THE PROBLEM:
When you find the word "This" in a line of the entries, please copy the whole line.
DATA TO PROCESS Block Start
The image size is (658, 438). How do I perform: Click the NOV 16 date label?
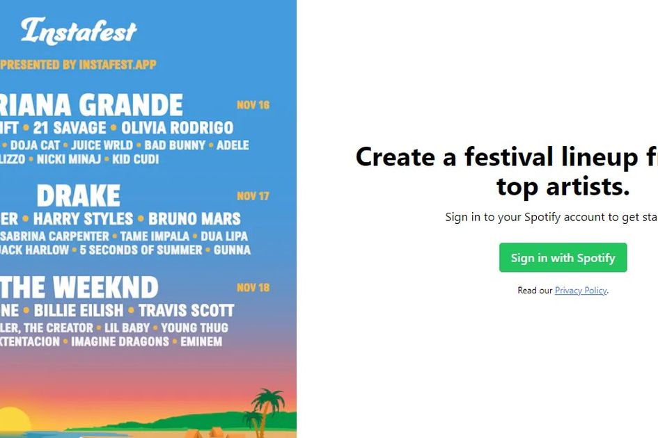pos(253,105)
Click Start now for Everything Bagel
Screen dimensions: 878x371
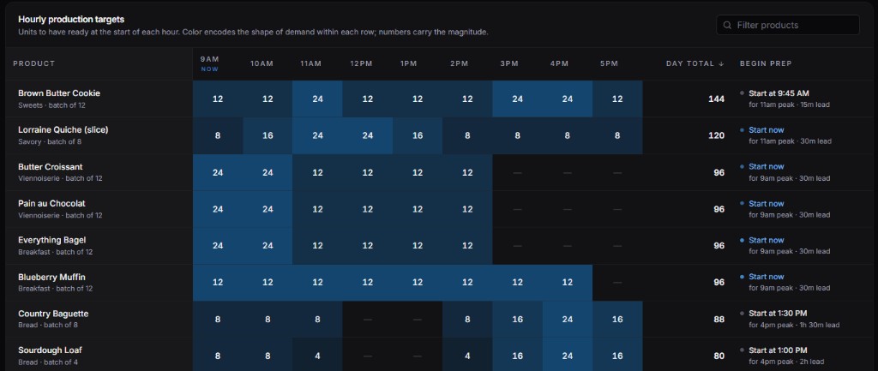coord(766,240)
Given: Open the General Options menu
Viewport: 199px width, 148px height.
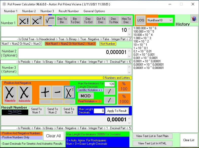Looking at the screenshot, I should pos(94,11).
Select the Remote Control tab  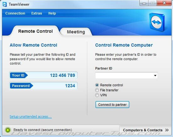coord(35,31)
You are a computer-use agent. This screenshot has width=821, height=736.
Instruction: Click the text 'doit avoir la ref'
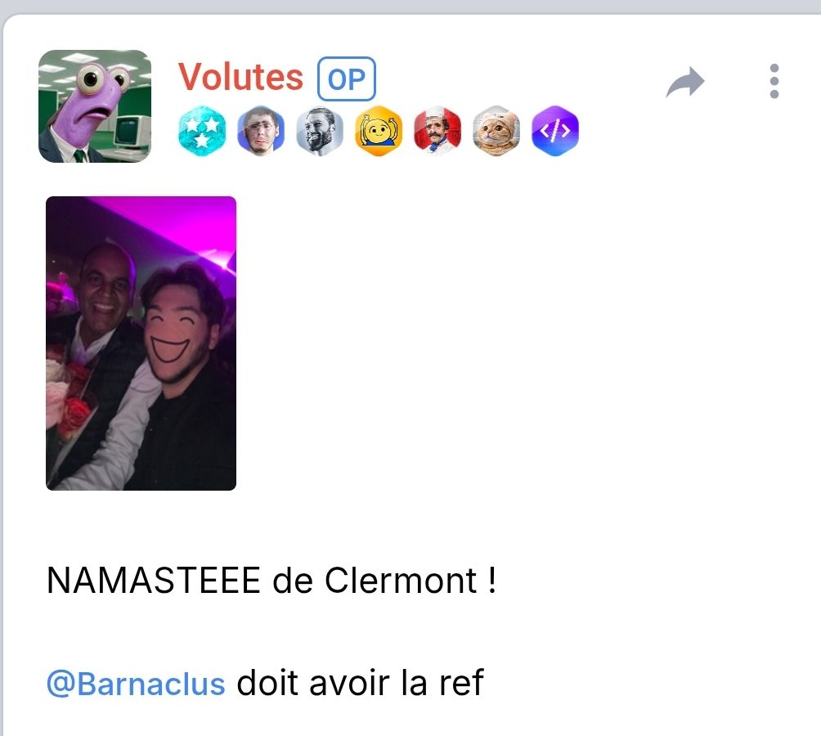360,683
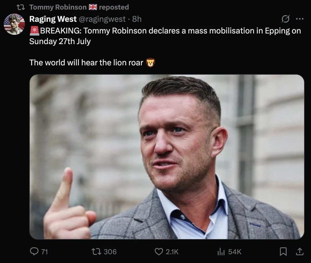Click the 306 reposts count

pos(111,252)
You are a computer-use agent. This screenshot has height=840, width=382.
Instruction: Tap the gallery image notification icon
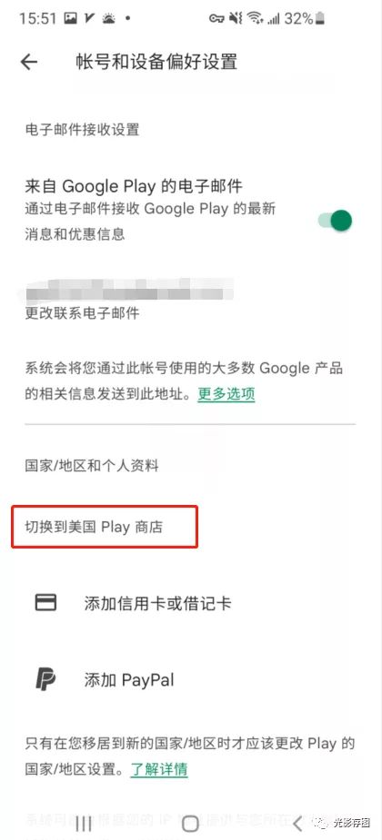coord(70,19)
DATA TO PROCESS Block End
TASK SOLUTION:
You are a computer-use agent. This screenshot has width=821, height=736.
You are a computer-use agent. This screenshot has height=840, width=382.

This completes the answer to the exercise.